7.2 Licensee agrees to notify Licensor of the possession, use, knowledge, disclosure or reproduction of any
media or Licensed Work made available to Licensee under this Agreement by any person, firm or
organisation not authorised by this Agreement to have the benefit of such possession, use, knowledge,
disclosure or reproduction, and to co-operate with Licensor and its representatives in any investigation of
and litigation against such person, firm or organisation.
7.3 The foregoing obligations as to confidentiality shall remain in full force and effect notwithstanding any
termination of the License or this Agreement.

8. Duration of License and Termination


8.1 The term of this Agreement shall commence upon the date the User utilizes the Licensed Work.
8.2 Licensee may terminate this Agreement without cause by giving Licensor sixty (60) days written notice
of termination. If this Agreement is terminated Licensee shall cease use immediately of the Licensed Work
and shall promptly return all originals and all materials related to the Licensed Work and media received
from Licensor and/or any other material furnished by Licensor to Licensee from use by Licensee in
connection with this Agreement, including any modifications, and all supplementary or related program
materials and information, excluding normal printouts our handouts which have been distributed to
customers of Licensee.
8.3 Licensor may terminate this Agreement in the event of Licensee committing a material breach of this
Agreement, which is not corrected upon request by Licensor.
If for any reason the Scania Distributor/Dealer Agreement, to which the Licensee is a party, is terminated,
this Agreement shall be deemed to be concurrently terminated, effective as of that termination date.

9. Liability
Licensor shall have no liability for any incidental, special, consequential or exemplary damages of any
description, including, without limitation, damages directly or indirectly arising out of the installation,
removal, use or non-use the Licensed work or services, provided by Licensor, or less of profits, whether
arising out of warranty or contract, negligence, or other non-intentional tort or otherwise. Under no
circumstances shall licensors liability exceed the applicable right to license fee paid by Licensee under this
Agreement, regardless of the form of the action.
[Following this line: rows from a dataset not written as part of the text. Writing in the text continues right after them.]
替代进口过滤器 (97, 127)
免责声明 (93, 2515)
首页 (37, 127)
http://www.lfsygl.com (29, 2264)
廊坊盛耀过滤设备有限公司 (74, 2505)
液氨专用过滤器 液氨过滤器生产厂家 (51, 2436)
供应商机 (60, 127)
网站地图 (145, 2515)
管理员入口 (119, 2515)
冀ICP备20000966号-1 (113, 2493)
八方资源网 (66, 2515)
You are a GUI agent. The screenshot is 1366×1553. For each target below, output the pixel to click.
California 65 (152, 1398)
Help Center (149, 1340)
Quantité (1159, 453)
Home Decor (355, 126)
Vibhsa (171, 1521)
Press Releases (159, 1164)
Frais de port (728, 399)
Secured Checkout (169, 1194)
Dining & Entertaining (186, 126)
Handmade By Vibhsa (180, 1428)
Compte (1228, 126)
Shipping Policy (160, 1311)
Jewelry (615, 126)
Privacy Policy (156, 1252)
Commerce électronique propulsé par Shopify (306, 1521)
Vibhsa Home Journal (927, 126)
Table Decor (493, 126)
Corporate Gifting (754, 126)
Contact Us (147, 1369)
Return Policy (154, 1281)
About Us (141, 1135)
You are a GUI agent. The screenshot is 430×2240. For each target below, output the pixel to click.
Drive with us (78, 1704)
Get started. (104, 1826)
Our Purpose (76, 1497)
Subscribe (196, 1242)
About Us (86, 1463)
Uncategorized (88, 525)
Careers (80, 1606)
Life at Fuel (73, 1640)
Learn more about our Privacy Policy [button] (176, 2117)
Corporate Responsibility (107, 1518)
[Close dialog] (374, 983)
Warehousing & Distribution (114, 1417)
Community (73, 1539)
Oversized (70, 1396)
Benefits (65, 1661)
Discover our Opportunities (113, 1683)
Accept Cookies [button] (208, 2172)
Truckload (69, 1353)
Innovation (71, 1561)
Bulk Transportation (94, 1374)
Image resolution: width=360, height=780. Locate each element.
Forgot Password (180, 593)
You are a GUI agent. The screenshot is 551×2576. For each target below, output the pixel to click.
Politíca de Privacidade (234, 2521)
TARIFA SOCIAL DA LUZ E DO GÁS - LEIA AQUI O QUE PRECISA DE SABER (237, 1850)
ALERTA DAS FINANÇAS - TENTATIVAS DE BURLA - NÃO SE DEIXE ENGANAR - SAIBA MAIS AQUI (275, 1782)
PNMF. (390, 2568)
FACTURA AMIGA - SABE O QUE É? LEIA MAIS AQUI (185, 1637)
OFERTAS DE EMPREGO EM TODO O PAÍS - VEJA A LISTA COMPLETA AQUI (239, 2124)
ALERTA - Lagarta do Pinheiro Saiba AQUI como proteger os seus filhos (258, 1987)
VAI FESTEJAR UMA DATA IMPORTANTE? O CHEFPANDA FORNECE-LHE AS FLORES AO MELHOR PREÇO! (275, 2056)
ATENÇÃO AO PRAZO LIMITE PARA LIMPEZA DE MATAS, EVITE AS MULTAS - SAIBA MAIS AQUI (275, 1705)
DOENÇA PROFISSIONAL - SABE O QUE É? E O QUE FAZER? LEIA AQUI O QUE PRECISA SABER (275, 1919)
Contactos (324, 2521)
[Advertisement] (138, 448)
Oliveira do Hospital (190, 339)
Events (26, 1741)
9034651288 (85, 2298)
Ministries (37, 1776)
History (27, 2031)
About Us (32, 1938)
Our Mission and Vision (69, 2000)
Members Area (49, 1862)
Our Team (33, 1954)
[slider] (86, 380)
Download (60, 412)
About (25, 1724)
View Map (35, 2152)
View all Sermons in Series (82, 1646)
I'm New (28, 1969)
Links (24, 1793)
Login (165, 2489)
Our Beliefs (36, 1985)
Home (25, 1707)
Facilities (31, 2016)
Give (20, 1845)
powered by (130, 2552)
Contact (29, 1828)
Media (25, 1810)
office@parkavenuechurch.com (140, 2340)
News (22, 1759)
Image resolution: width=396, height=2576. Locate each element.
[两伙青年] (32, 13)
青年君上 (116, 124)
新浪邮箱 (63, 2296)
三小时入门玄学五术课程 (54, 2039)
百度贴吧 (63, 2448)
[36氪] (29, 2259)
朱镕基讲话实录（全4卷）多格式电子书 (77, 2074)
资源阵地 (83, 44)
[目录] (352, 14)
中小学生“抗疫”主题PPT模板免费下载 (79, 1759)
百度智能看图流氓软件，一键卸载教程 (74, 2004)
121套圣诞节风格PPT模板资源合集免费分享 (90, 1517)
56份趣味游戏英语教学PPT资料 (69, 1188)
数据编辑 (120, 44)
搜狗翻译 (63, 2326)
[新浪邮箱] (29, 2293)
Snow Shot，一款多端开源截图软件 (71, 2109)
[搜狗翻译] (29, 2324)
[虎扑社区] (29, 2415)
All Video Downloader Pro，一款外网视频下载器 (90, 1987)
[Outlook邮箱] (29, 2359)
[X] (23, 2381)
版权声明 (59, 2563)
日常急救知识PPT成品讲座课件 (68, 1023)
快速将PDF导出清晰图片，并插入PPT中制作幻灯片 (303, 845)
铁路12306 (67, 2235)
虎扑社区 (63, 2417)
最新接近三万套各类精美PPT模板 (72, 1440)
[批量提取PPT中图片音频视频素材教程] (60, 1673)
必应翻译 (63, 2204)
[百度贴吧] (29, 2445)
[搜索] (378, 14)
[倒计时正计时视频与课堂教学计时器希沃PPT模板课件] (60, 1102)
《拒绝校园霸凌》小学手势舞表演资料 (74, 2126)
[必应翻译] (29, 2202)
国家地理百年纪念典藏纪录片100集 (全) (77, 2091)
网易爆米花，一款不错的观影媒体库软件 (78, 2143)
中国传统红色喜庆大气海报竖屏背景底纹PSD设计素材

Licensee expressly agrees that the limitations of incidental,
special, consequential and exemplary damages set forth above are agreed allocations of risk, are reflected in
the fees that have been agreed to between the parties herein, and shall survive the determination of any
court of competent jurisdiction that any remedy provided herein fails of its essential purpose.

10. Law
This Agreement shall be governed by and construed in accordance with the laws of Sweden.

11. Disputes
Disputes in connection with this Agreement, or further agreements resulting thereof, shall not be taken to a
court of law but shall be finally settled by arbitration in Sweden according to Swedish law. However, if
chosen by the Licensor, the governing law and competent courts shall be those of the country of the
Licensee. Furthermore the Licensor shall be at liberty to seek restraining orders and other relief in respect
of any wrongful release, publication or use of the Licensed Works in any appropriate way.